GIVEN TEXT: Begin
Matter of Estate of Snapp

SACKETT, Judge,

dissenting.

I dissent. I would affirm the trial court.

The question is objections to the closing of Gene Snapp, Sr.’s estate. The objections have been made by a natural daughter of the decedent, attorney Carol D. Barron. Carol lives in Florida and her existence was not known to the executor or the decedent’s other heirs until nearly seven years after the estate was opened.

Gene Snapp, Sr. died in May 1981. To the best of his family’s knowledge, he left surviving him a wife, an adoptive daughter, and a natural born son. Gene Sr. had died testate and his will provided for his son, Gene Jr., to be executor and trustee of a pour over trust. Gene Jr., an attorney and a certified public accountant, has served as executor and attorney for the estate since it was opened in 1981.

In February 1988, Gene Snapp, Jr. learned he might have a living half-sister when he received a letter from the objector addressed to his late father. In the letter, the objector was seeking to determine if the decedent were her natural father.

The estate had a number of businesses. From 1981 until 1988 the estate was open and Gene Jr. engaged in winding up his father’s affairs. While court approval was not sought for the actions Gene Jr. took, the actions were done with the approval of his father’s wife and his sister, the only known interested parties. Even if court approval had been obtained, it would have been given without notice to the objector, consequently, having had court approval would not have resolved any issues as to this objector.

By the time the objector appeared, the executor had liquidated the businesses of the decedent, the real estate had been sold, a number of tax issues had been negotiated, and the minority stockholders were retired. The trial court determined Gene’s efforts had resulted in an increase of $1,200,000 in the estate’s assets.
GIVEN TEXT: End
STUDY MATERIAL: Begin
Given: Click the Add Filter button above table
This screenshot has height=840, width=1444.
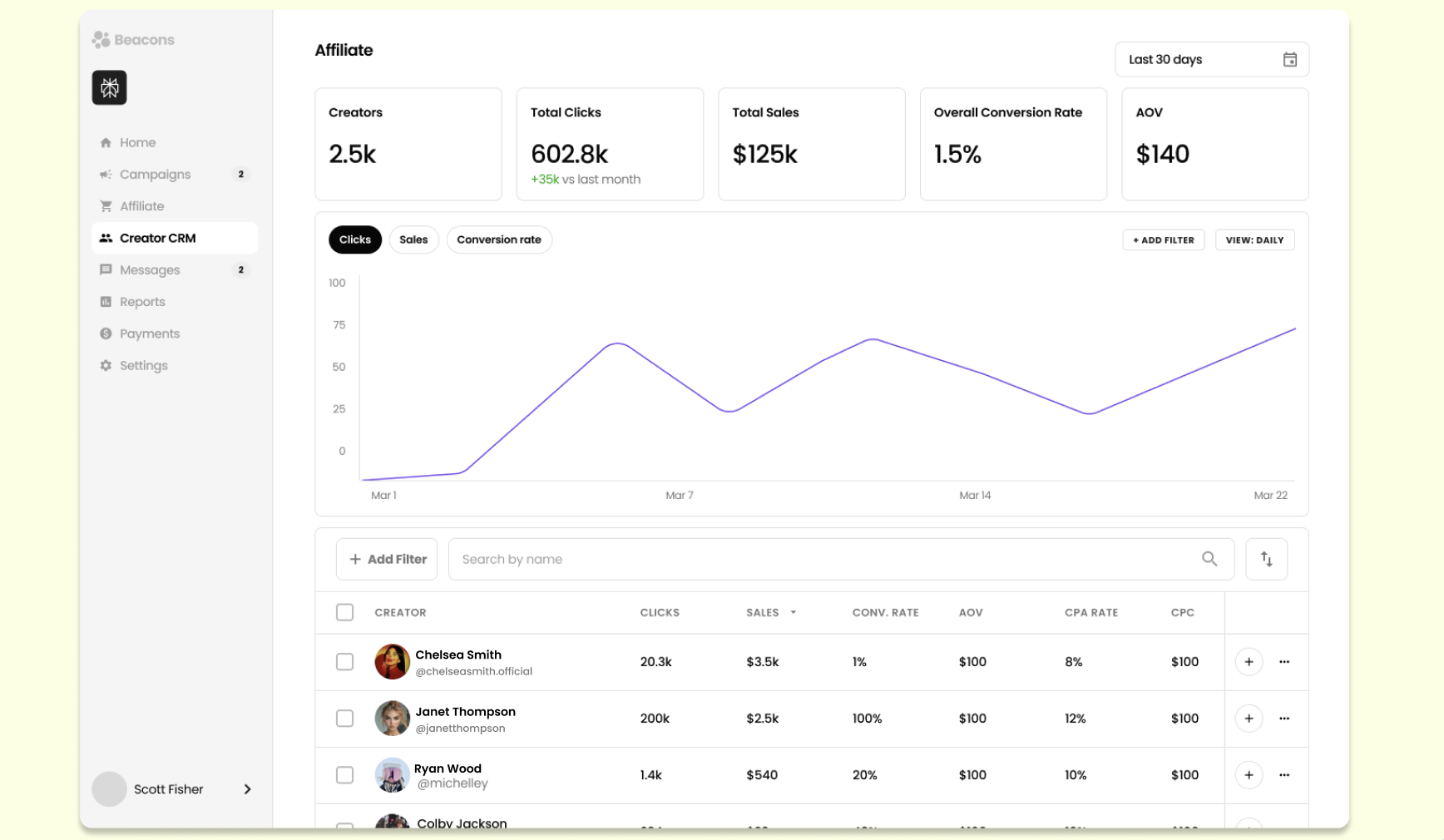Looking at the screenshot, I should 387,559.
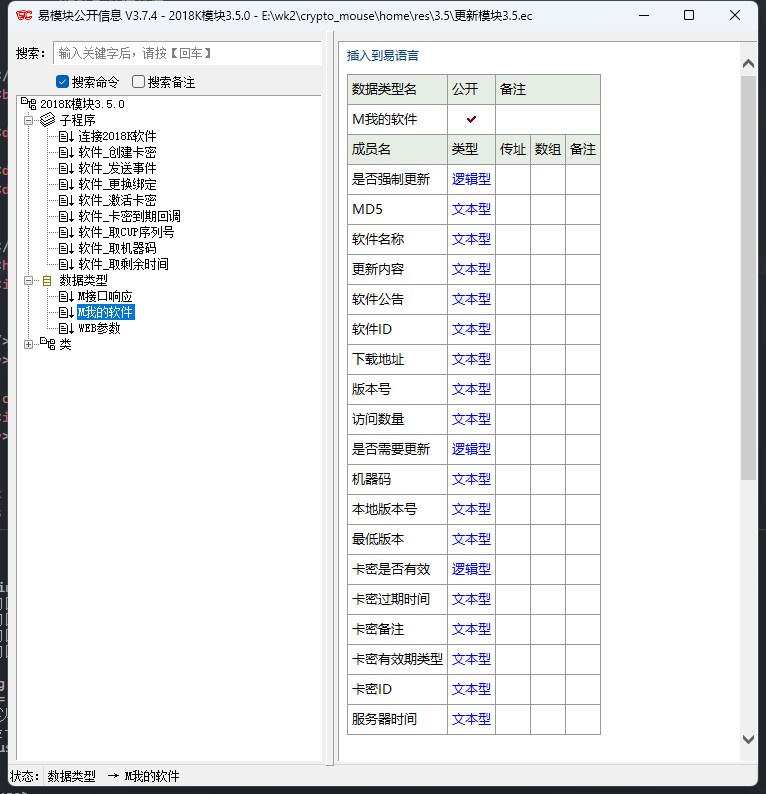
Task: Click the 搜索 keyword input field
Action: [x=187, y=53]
STUDY MATERIAL: End
EXPLORE THE MATERIAL -
1. From the dissenting opinion, reproduce word for word the passage that starts at "I dissent. I" and ends after "estate was opened.".
2. Answer these from the dissenting opinion:
(a) In what month and year did Gene Snapp, Sr. die?
(b) In which state does the objector live?
(c) By how much did the trial court find Gene's efforts had increased the estate's assets?
3. Pick up the dissenting opinion after its last sentence and keep writing it.

PER-TASK OUTPUTS -
1.
I dissent. I would affirm the trial court.

The question is objections to the closing of Gene Snapp, Sr.’s estate. The objections have been made by a natural daughter of the decedent, attorney Carol D. Barron. Carol lives in Florida and her existence was not known to the executor or the decedent’s other heirs until nearly seven years after the estate was opened.

2.
(a) May 1981
(b) Florida
(c) $1,200,000

3.
There is nothing in this record to show the executor was not diligent in locating the objector. She was born in January 1948 of a marriage of very short duration. The decedent had last paid child support for her in 1956. She was raised as the child of the man her mother married after she divorced the decedent. She and her family lived in the southern United States.

The sole objector is Carol, the newly discovered daughter. She challenges factors that happened when Gene Jr. thought he was operating with the consent of the only known interested parties. He did not *36know of Carol, therefore, she would not have been notified of any application seeking court approval and any order entered would not have been binding on her.

My review of the record convinces me that any person performing the duties of running and liquidating the decedent’s businesses had a difficult assignment. I find no valid reason to disturb the findings of the trial court who had an opportunity to review the work done on the estate.